Run example components on Fuchsia
Now, we will try to run an example component on the Fuchsia emulator. Before that, let’s take a look at the structure of a basic Fuchsia component. Components are mainly composed of the following elements:
- An executable program written in any supported language, like
c++
,rust
, ordart
. - A component manifest (
.cml
) file form declaring some information about the program and its capabilities. - A
BUILD.gn
file for declaring the build targets of the component.

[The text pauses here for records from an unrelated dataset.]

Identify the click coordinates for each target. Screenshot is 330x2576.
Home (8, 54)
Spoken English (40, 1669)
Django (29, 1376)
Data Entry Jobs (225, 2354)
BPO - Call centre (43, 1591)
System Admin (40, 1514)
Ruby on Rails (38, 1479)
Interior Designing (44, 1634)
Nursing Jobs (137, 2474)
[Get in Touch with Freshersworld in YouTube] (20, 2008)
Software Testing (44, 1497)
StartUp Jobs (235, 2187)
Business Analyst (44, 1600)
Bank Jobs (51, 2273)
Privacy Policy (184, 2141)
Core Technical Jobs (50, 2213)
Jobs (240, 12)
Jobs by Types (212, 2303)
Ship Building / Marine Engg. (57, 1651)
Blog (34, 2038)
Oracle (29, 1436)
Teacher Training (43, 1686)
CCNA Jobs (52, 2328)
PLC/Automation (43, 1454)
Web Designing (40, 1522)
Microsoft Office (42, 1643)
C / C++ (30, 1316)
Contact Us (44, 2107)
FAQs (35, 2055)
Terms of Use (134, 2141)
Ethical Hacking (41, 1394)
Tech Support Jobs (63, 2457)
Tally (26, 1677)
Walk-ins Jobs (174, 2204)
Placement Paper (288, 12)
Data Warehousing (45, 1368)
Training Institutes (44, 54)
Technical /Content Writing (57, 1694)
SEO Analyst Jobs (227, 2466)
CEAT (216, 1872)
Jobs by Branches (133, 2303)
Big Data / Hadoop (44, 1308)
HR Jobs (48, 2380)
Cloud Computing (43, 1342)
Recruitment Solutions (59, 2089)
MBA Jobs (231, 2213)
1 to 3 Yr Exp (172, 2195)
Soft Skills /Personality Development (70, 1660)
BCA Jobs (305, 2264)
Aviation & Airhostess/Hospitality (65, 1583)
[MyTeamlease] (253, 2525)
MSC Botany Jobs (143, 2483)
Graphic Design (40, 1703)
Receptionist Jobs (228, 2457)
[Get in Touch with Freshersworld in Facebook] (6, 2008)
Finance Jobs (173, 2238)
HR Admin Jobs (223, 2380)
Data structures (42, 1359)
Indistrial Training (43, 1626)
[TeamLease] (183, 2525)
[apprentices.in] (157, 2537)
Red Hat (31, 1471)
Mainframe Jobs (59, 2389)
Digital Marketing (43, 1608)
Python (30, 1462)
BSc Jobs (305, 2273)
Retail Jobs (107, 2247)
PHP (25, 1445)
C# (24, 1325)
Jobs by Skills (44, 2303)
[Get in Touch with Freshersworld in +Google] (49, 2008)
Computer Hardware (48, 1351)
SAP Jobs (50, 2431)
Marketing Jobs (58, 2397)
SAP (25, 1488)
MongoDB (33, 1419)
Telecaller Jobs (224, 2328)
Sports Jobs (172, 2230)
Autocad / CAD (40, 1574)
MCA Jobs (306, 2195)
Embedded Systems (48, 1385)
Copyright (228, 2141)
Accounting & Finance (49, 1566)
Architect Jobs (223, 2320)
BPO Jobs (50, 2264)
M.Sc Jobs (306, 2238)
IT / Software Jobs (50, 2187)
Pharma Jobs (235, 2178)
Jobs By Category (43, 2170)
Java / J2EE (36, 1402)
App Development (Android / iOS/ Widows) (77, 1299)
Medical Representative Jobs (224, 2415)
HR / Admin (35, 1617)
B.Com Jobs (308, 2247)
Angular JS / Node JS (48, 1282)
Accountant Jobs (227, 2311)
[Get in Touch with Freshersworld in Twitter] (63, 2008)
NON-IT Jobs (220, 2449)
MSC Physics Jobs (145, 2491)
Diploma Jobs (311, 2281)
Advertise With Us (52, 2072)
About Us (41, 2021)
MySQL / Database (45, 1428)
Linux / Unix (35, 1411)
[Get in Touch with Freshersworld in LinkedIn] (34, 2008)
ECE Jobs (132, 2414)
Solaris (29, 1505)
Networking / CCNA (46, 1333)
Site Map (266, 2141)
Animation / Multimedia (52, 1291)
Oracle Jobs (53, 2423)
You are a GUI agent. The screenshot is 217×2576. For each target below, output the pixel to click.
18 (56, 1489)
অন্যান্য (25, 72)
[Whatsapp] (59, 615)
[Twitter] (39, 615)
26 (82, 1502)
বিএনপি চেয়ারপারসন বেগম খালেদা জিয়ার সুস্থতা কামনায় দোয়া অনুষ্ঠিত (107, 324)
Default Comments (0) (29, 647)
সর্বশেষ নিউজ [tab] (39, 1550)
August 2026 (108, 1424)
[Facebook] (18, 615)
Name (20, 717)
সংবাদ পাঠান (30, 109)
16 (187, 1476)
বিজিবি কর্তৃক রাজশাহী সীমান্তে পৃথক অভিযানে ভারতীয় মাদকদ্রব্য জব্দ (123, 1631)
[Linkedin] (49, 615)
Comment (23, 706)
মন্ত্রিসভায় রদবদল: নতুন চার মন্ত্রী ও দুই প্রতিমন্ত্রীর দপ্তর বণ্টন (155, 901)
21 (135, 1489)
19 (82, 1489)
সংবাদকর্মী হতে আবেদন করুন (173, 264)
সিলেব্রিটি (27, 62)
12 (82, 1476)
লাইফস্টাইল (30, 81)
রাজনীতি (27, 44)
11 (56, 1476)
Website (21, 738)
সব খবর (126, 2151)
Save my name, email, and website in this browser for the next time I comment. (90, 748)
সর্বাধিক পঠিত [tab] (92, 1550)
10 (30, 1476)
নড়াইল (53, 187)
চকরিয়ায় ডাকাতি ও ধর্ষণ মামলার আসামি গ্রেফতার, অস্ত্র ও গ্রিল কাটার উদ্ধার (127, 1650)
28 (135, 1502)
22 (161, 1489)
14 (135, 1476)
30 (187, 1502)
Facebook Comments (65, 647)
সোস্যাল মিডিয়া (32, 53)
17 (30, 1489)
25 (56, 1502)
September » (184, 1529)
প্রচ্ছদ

To run a component, you first have to include it inside the build configuration. You can use the following command to build the hello_world
example component (present within the examples
folder of the fuchsia
directory):
fx set core.qemu-x64 --with-base //bundles:tools --with //examples/hello_world
Run the build with the configuration above:
fx build
After the build completes, you can see the contents of the component that you have included using:
fx list-packages hello-world
This will produce an output like this:
Follow the steps below to run a package:
First, run the Fuchsia emulator.
Run the following command from another terminal window:
fx serve-updates
Open another terminal window and run:
ffx component run fuchsia-pkg://fuchsia.com/hello-world#meta/hello-world-rust.cm
This will run the RUST package of the
hello_world
component.If you check the output of
fx log
, you will notice thatHello, World!
is printed there:[ffx-laboratory:hello-world] INFO: Hello, World!
Now you can try Google’s Fuchsia OS and play with it on your own.